全員の賛同により、俺達は新メニューを考えることにした。


「やっぱり大切なのはインパクトだよね。あとSNSでの映えとか」

「なら、季節感のあるメニューがいいかもですね」

「今の季節ならいちごとかさくらんぼが旬かな」

「さくらんぼならチェリーパイとかですかね?」

「うーん、ちょっとありきたりすぎるかな」


案外順調に話が進んでいる。

そんな時、一人の店員が穂乃果さんに声を掛けた。


「オーナー、今ヘルプお願いできますか?」

「そっか、今結構ピークかもね。ごめん、後は若者達で話しといてっ!」


穂乃果さんは俺達にそう告げると、すぐさま店内へと向かった。


「さくらんぼを使うのは決まりとして、重要なのは何を作るかだよ」

「やっぱり、大切なのは今までにない新鮮味だよな‥‥」


その時、由奈が何か閃いたような様子で語り出した。


「チェリーパイの上に、春が旬の果物を乗せるってのはどうですか?」

「でもそれじゃあ予算的に厳しいんじゃないか?」

「ふっふっふー、実は私のお爺ちゃん、さくらんぼの農家なんです。

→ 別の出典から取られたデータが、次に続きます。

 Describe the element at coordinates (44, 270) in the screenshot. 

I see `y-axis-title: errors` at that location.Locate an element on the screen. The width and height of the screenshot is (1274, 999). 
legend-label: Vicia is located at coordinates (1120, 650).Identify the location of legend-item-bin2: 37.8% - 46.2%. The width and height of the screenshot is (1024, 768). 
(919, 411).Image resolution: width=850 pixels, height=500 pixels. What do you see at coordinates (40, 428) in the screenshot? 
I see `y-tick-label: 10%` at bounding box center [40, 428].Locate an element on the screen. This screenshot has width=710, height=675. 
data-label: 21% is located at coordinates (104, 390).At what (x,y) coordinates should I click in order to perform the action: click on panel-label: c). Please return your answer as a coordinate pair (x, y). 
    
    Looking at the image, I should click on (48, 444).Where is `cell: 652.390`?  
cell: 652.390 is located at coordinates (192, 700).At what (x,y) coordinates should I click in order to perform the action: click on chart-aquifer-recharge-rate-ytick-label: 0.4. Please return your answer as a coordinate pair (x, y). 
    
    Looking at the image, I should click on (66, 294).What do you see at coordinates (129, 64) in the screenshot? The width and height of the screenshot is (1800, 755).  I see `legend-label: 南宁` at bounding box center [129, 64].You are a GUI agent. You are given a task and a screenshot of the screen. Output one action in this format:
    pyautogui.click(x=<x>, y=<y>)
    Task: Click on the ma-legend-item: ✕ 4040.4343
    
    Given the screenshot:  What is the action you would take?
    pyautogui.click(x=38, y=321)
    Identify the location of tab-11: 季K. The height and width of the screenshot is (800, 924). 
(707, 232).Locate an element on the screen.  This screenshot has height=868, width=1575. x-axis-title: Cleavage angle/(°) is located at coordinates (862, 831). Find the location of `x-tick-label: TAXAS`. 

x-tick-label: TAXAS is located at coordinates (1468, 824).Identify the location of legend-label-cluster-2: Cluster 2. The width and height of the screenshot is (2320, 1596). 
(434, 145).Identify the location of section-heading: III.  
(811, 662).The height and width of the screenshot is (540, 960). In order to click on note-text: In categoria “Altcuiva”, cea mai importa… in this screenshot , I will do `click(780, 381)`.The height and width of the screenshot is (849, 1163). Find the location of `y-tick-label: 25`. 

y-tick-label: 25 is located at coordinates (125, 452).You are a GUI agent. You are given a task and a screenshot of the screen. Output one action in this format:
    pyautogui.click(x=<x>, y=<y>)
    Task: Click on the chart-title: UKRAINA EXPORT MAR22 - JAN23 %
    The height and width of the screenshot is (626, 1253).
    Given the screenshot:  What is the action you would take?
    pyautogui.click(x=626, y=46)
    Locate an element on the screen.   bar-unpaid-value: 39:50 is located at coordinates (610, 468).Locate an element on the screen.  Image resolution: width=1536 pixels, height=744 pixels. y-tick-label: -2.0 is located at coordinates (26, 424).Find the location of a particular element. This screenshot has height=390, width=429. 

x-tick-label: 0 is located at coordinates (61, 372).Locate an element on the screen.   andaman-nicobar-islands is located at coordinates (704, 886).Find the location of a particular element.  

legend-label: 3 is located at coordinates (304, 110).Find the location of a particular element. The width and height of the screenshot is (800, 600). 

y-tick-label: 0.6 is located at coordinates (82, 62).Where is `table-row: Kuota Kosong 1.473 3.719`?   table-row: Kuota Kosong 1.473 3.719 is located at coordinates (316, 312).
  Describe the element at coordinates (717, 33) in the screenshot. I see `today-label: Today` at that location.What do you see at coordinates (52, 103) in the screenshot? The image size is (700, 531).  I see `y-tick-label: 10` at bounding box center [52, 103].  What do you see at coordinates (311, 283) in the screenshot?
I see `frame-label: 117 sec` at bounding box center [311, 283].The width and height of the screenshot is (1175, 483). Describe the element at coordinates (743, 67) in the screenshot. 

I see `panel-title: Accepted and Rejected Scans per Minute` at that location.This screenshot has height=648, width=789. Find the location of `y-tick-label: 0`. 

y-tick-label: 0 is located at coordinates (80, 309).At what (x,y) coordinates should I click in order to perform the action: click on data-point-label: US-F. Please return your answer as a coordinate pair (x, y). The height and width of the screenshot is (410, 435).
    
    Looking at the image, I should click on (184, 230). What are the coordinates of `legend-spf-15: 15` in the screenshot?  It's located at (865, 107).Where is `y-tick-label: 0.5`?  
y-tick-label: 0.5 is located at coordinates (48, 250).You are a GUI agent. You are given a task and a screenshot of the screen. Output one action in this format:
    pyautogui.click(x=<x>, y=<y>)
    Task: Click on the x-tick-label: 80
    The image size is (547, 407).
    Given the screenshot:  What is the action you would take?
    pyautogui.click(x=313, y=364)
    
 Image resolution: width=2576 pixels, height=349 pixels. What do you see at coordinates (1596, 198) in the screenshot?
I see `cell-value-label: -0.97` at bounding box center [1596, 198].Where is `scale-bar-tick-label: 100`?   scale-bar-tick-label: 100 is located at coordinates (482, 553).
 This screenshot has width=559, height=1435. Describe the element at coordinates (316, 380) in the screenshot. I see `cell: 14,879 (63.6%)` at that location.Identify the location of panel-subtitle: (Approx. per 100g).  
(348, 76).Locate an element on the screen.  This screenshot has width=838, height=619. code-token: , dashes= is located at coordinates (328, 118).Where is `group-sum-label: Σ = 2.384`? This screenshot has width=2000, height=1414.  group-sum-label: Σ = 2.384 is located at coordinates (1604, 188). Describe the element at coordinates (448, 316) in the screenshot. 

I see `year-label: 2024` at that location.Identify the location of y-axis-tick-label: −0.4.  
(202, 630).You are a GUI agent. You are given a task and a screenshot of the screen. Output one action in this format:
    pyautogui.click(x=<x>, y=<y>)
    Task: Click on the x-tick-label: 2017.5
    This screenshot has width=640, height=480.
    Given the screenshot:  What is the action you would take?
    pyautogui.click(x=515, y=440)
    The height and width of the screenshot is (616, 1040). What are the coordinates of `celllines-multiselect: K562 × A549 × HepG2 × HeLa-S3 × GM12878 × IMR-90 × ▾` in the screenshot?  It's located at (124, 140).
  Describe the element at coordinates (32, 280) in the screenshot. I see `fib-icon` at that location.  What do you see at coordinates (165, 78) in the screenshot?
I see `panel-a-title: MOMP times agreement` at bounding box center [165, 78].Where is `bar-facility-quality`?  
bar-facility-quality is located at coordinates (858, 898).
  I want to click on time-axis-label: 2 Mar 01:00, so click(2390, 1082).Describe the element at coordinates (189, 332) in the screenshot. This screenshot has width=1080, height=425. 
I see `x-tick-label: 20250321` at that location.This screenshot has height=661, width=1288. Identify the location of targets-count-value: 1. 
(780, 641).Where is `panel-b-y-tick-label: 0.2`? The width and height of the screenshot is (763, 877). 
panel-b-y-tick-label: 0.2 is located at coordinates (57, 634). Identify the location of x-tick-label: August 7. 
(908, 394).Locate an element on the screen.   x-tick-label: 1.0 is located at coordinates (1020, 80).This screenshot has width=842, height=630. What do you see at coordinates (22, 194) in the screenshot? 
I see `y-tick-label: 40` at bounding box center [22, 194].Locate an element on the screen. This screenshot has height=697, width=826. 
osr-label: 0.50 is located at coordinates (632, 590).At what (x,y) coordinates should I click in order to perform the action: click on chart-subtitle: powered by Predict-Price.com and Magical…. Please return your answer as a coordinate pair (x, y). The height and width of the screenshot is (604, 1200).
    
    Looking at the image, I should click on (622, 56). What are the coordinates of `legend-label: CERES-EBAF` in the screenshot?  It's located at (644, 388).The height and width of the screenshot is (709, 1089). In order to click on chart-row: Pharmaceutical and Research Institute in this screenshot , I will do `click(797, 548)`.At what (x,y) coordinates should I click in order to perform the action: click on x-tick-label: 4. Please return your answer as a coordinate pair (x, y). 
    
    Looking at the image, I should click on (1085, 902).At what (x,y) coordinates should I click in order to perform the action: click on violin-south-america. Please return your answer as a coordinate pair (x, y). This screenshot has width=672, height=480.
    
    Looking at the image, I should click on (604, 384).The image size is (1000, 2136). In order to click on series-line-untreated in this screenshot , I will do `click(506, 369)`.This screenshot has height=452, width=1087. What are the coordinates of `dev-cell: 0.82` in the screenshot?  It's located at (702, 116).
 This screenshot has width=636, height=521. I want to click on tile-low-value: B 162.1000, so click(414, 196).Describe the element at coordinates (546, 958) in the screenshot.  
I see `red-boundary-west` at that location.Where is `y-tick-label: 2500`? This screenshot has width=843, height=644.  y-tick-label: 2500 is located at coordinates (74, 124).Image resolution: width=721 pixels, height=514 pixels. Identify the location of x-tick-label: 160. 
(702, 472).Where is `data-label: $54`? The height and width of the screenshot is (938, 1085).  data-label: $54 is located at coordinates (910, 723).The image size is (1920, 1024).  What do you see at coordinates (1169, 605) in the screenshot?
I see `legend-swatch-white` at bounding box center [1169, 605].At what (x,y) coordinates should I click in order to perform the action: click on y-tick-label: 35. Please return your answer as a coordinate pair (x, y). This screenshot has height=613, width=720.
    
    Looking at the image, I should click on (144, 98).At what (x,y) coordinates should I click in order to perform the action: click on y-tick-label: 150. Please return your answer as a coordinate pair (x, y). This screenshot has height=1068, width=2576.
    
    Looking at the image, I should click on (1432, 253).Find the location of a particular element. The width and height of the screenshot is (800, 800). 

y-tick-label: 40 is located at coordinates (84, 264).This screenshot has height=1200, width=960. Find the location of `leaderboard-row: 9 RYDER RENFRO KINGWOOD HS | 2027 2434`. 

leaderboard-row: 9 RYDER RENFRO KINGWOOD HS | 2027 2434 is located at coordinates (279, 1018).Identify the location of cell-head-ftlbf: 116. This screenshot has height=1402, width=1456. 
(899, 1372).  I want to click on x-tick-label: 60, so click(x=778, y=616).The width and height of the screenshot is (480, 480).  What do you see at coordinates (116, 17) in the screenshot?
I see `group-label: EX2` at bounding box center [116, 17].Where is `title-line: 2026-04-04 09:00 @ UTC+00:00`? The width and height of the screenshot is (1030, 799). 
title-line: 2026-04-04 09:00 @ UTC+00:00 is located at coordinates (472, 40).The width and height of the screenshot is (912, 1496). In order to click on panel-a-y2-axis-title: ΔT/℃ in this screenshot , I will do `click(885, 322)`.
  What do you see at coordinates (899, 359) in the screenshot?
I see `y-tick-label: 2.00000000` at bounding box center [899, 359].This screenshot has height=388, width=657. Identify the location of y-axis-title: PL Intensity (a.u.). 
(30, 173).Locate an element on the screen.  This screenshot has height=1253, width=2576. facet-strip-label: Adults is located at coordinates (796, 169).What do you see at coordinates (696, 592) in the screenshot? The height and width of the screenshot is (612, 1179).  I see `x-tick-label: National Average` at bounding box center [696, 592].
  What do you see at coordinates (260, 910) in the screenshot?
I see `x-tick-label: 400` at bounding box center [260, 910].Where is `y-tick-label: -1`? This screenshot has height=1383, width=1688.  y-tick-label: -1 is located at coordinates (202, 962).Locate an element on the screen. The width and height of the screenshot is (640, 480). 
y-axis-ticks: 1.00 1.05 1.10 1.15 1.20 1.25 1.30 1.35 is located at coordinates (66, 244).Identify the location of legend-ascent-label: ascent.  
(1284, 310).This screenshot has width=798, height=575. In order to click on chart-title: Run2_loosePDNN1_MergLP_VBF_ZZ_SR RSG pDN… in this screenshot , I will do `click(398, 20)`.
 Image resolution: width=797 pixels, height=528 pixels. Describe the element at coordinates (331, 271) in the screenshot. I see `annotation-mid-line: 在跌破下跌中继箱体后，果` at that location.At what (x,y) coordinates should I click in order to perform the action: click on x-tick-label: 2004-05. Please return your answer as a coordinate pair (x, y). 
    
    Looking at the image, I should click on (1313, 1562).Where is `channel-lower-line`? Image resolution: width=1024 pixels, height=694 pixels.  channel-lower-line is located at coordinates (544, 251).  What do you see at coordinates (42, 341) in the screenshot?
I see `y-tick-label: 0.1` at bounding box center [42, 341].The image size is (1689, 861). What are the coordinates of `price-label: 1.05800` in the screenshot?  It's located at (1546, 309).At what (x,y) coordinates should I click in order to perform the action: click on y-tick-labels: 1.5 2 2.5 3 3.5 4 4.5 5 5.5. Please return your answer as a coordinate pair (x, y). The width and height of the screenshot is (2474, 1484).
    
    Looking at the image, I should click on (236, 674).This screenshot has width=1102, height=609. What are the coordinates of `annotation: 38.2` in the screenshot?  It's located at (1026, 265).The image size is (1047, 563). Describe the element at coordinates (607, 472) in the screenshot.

なので先週家に大量のさくらんぼが送られてきて、うちも処理に困ってたんですよ」


由奈がドヤ顔で言い放った。


「具体的にはどのくらい送られたの?」

「ざっと段ボール15箱分です!」

「「多っっ!」」


さくらんぼは確保出来たし、上に乗せるフルーツもいちごとかなら予算内に収まるだろう。


‥‥いける。これならいけるぞ!


そんな時、穂乃果さんが一時的に戻って来た。


「どう?なんか決まった?」

「「「はい!」」」


「お!良い返事だよっ!じゃあ具体的に教えてもらっても良いかな?」


「「「春のフルーツ乗せチェリーパイです!」」」


「うーん、ちょっと予算的に厳しいかなー」

「実はですね‥‥」


由奈がさっきの話し合いで決めたことを穂乃果さんに伝えた。


「‥‥そっか。ならいけるんじゃない!」

「やりましたねっ!」


俺と由奈がハイタッチを交わす。


「じーーー」


その様子を天音が嫉妬深い目で見ていた。


「あ、天音さん?どうかしましたか?」

「つーん」

「いやつーんってなんだよ!」

「つーん」


天音がずっと意味不明なことを言うので、俺が困惑していると由奈が耳打ちをしてきた。


「‥‥ふむふむ。‥‥女心は分からんな」

「先輩、そんなこと言っちゃダメですよ!」

「すまんすまん。よしっ!天音!」


俺が自分の掌を天音に向けると、天音も嬉しそうに掌を向けてきた。


パチンっ!


俺と天音のハイタッチの音が部屋中に響く。


「いっった!天音!少しは加減してくれよ!」

「唯人のばーかっ!」


何はともあれ、天音の機嫌が直ってよかった。


「よしっ!こっから忙しくなるよ!」

「「「はいっ!」」」


場が引き締まった空気になり、俺達は早速チェリーパイの準備を始めるのだった。